==== PAGE TEXT

Onions on Your Feet? Si Señora! These Are The Latino Natural Remedies You Never Knew You Needed
If you grew up in a Latino family, Vicks Vaporub was probably a staple in your household medicine cabinet. Our moms and abuelas certainly hold a firm belief in the power of Vicks. They believe it is a remedy that heals everything from colds to scrapes and every other ailment in between.
As convenient as it would be to rely solely on Vicks as a cure for every illness, there are times when stubborn colds require other remedies. However, there is some truth behind why “vaporu” is so effective during the cold season. This is due to the key ingredients like eucalyptus oil, camphor, and menthol, which help to ease coughs and clear up congestion.
Thankfully, many home remedies have been passed down and are known to be beneficial in treating the cold and flu. But as with any medicine, these natural solutions should be treated with caution and moderation. It’s always best to consult a physician if you are unsure of certain herbs and ingredients, especially when used around young children.

========
==== PROVIDED RECORDS

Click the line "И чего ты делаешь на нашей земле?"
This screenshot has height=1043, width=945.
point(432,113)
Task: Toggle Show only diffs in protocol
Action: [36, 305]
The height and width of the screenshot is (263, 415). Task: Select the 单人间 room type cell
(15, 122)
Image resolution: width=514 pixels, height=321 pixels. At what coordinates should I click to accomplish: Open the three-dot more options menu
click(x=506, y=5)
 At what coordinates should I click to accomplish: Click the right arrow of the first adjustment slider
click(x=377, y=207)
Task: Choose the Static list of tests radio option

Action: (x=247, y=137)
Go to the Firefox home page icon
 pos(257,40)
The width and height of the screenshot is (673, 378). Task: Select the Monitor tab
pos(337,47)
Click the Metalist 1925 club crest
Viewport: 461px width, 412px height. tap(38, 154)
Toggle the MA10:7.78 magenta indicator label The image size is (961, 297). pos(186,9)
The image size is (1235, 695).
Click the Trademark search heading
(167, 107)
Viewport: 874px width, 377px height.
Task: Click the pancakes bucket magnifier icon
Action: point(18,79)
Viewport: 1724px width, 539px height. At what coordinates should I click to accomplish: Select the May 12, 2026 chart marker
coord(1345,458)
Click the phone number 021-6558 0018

========

== BRIEF A ==
Does the remedies article support each of these statements: (i) Vicks contains eucalyptus oil, (ii) natural remedies can be used freely without caution, (iii) Vicks alone is enough for every cold? For each, answer yes or no and quote the deciding words.
== BRIEF B ==
Take the remedies article further, starting after its last sentence.

== OUTPUT A ==
(i) Yes: "key ingredients like eucalyptus oil, camphor, and menthol"
(ii) No: "these natural solutions should be treated with caution and moderation"
(iii) No: "there are times when stubborn colds require other remedies"

== OUTPUT B ==
When used appropriately and with a little faith like our abuelas had, these remedies will surely bring some comfort cuando tienes gripe.
An odd onion remedy
This remedy is certainly strange but has worked miracles for colds accompanied by fever and discomfort. Onions are one of the most common ingredients used in cooking. They have many health benefits, such as being full of antioxidants and vitamin C, and are known to be antibacterial.
This remedy calls for a slice of onion to be placed on the sole of the foot and wrapped with a sock at bedtime. The person will sleep with the onion on their foot. It is believed that the onion helps to absorb the bacteria or infection within the body, thus bringing down a fever.
In Latino culture, some families even add a bit of ground coffee and a few drops of rubbing alcohol to the onion for a more potent cure. While there is no scientific evidence of this remedy actually working, onions do have a reputation for being a superfood. So, it’s probably a good idea to keep a few fresh ones in your kitchen this season.
The power of honey
Cough drops aren’t the most pleasant to take, and many have that overbearing menthol taste. As an alternative, eating a bit of honey can help to ease a persistent cough and raw throat. This can be especially useful to children who hate taking cough medicine, though you should never give it to babies under a year old.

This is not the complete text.